S&H Concert review

Shostakovich & Mahler: Viktoria Mullova (vln), Philharmonia Orchestra, Esa-Pekka Salonen, RFH, 17 April, 2001 (MB)

This concert suffered more from comparison than many I have attended in recent weeks. Salonen, a fine Mahler conductor, and too little heard in London nowadays, was thrilling in Mahler's First symphony - yet the performance, as a whole, was neither as electrifying nor as finely tuned as one I heard last March with Riccardo Chailly and the LSO . Viktoria Mullova suffered from 'Oistrakh syndrome' in the Shostakovich First Violin Concerto; hers was a performance that captured the prismatic energy of the piece but at a high price - a soulless marriage of virtuosity over temperament.
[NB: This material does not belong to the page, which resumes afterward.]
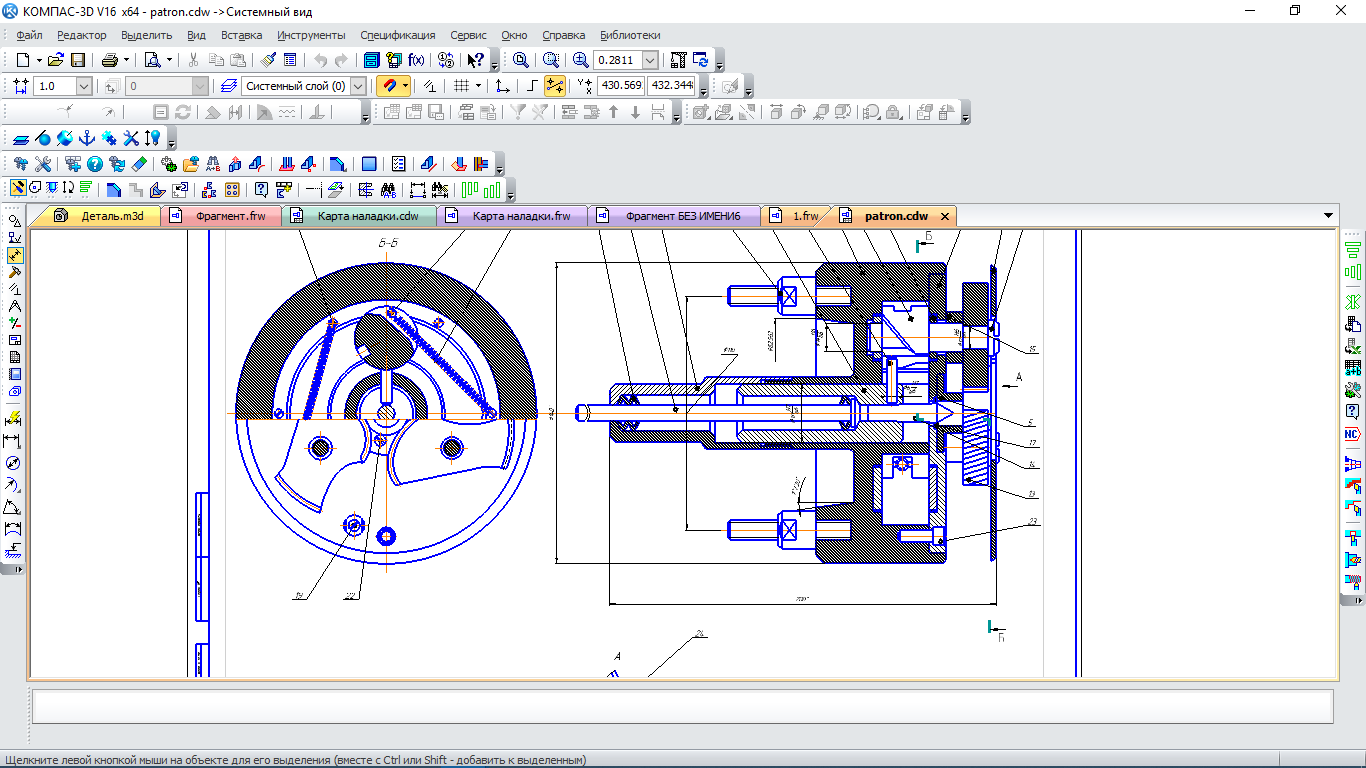Toggle the snapping magnet button

(390, 86)
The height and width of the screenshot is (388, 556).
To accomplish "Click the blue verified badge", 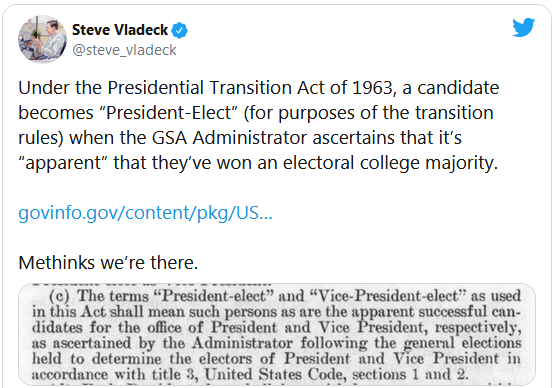I will (x=179, y=31).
The Mahler suffered initially from poor articulation - those breathless opening notes on high strings flat in tone and lazily projected, the horns reserved and nervous rather than bold and brilliant. Woodwind throughout the first movement were not as well fashioned as usual and there was an ambience of introspection about the development which reflected a shallow childhood rather than an idyllic one. The scherzo and trio were better - almost as if the performance had suddenly left port and was blissfully sailing across the ocean. The famous third movement - with its parody of Frère Jacques - started suitably unobtrusively with an understated double bass solo but thereafter developed a superbly lumbering gait - more rustic and vulgar in its tonality than the refinement of the Philharmonia strings normally allow. It made the sudden eruption of the finale more austere and frenzied than normal - the power of the brass was indescribably titanic, the string figurations were dashed off with brilliance and clarity, the woodwind were barbaric in their phrasing. The momentum was hysterical, the end triumphant.

Mullova's Shostakovich was as noticeable for the thrilling accompaniment as it was for this soloist's supremely melodic line. Few violinists have such purity of tone above the stave as Mullova and throughout this performance one was spellbound by the sheer brilliance of her intonation. This is an important element of the Shostakovich - but it is not by any means the over-riding one. She missed the elements of introspection which haunt the opening Nocturne and the Passacaglia suffered from a brightness of colour, which didn't quite marry with the creeping disconsolation from the orchestra's low strings. However, this was possibly the most sheerly brilliant account of the solo line I have heard - in the scherzo she was demonic with breathtaking bow control, and in the magnificent cadenza she overcame every technical obstacle Shostakovich hurls at the soloist with unnerving ease. Hearing the plangency of Oistrakh on a recent BBC release revealed what was missing from Mullova's performance but there can be no doubt this was a tour de force which thrilled the full house.